Acadia Grenier HW 3

Acadia Grenier

1. Import the dataset Apartments.xlsx

library(readxl)
apartments <- read_excel("~/Desktop/SpringFiles.2025/5708 Applied DA w R/Applied Data Analysis in R - HW3 (data)/Apartments.xlsx")
View(apartments)

Description:

Age: Age of an apartment in years
Distance: The distance from city center in km
Price: Price per m2
Parking: 0-No, 1-Yes
Balcony: 0-No, 1-Yes

2.What could be a possible research question given the data you analyze? (1 p)

A possible research question could be: “Does the age of an apartment (years) impact the price more or less than Distance in km from the city center?”

3. Change categorical variables into factors. (0.5 p)

apartments$ParkingF <- factor(apartments$Parking,
                          levels = c(0, 1),
                          labels = c("No", "Yes"))
apartments$BalconyF <- factor(apartments$Balcony,
                             levels = c(0,1),
                             labels = c("No","Yes"))

4. Test the hypothesis H0: Mu_Price = 1900 eur. What can you conclude? (1 p)

t.test(apartments$Price, mu = 1900)

## 
##  One Sample t-test
## 
## data:  apartments$Price
## t = 2.9022, df = 84, p-value = 0.004731
## alternative hypothesis: true mean is not equal to 1900
## 95 percent confidence interval:
##  1937.443 2100.440
## sample estimates:
## mean of x 
##  2018.941

You would reject the null hypothesis since the p < 0.05, implying that the evidence is statistically significant that the average apartment price is not equal to 1900 EUR. In other words the confidence interval for the true mean does not include 1900.

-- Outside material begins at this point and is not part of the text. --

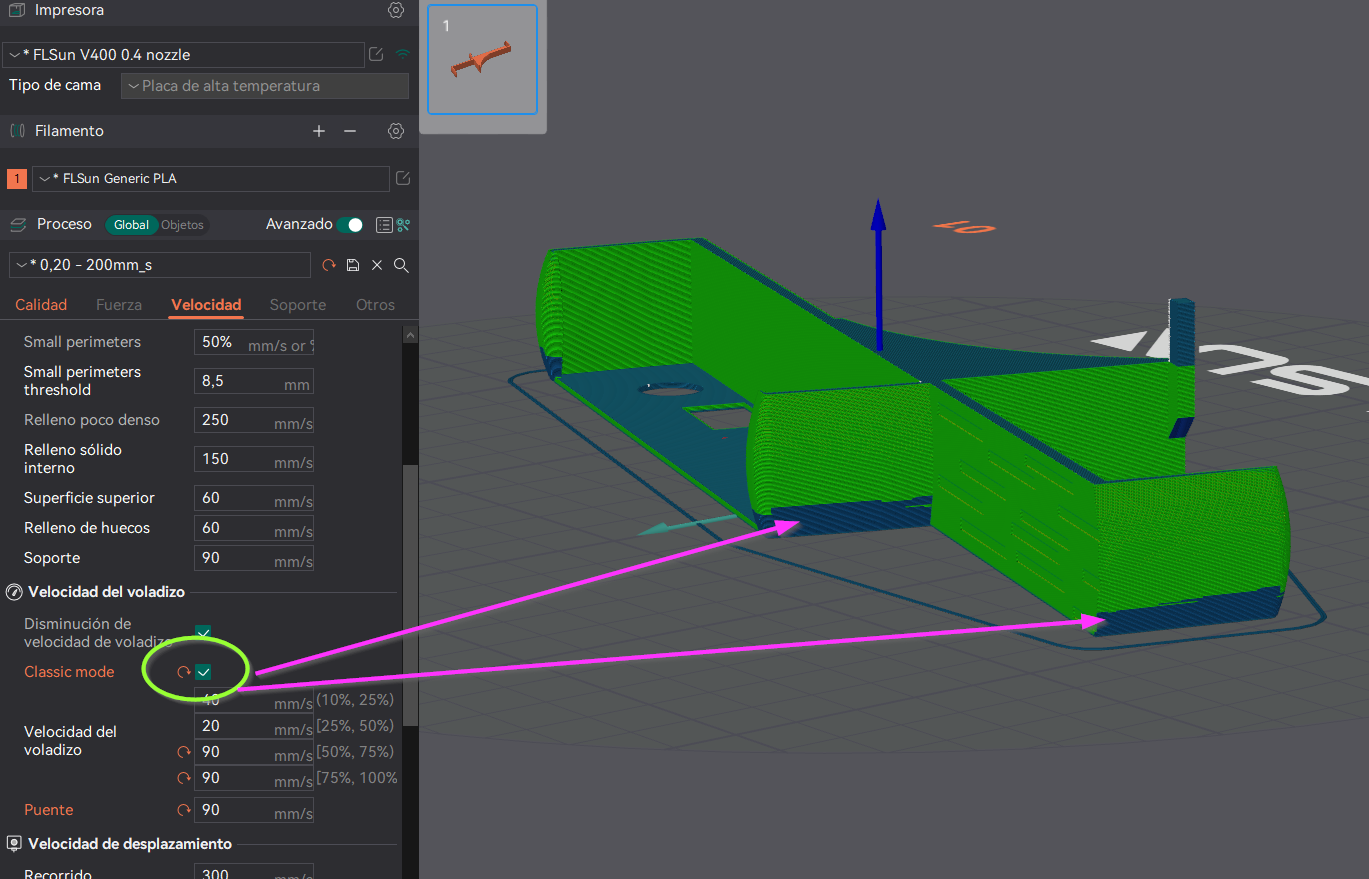The height and width of the screenshot is (879, 1369).
Task: Discard preset changes with the X button
Action: (x=377, y=265)

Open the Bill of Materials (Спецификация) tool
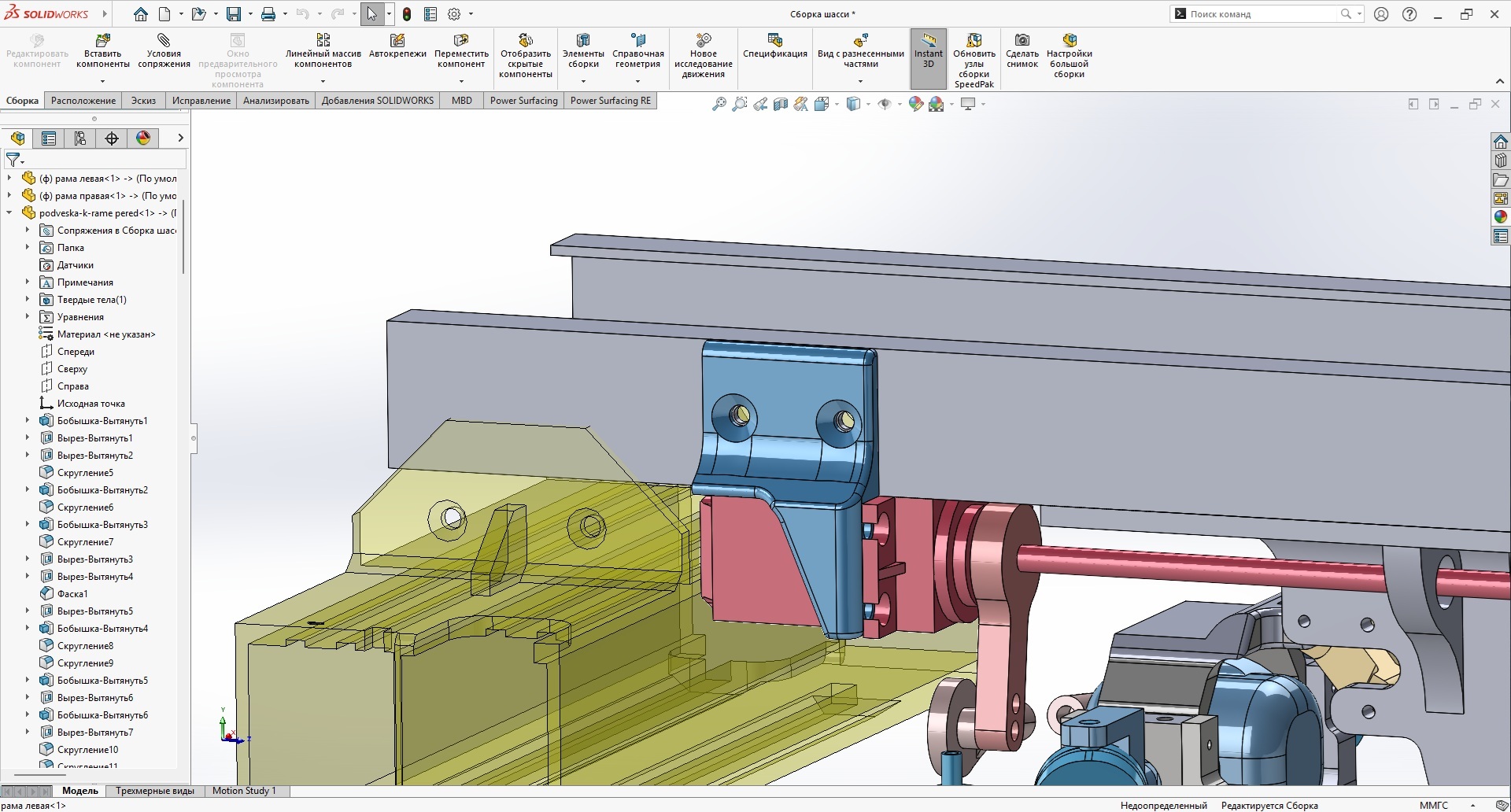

Now I am checking to see if the normality assumption is violated to determine whether I should use the Wilcoxon Signed-Rank Test

library(ggplot2)
ggplot(apartments, aes(x = Price)) +
         geom_histogram(binwidth = 50, colour = "gray") +
         ylab("Frequency") +
         xlab("Price per m2")

Since the Histogram is relatively normally distributed, we can assume normality. Therefore the Wilcoxon Signed-Rank test is not needed (There is minor asymmetry to the right, but since there’s not major outliers, I think the t-test suffices).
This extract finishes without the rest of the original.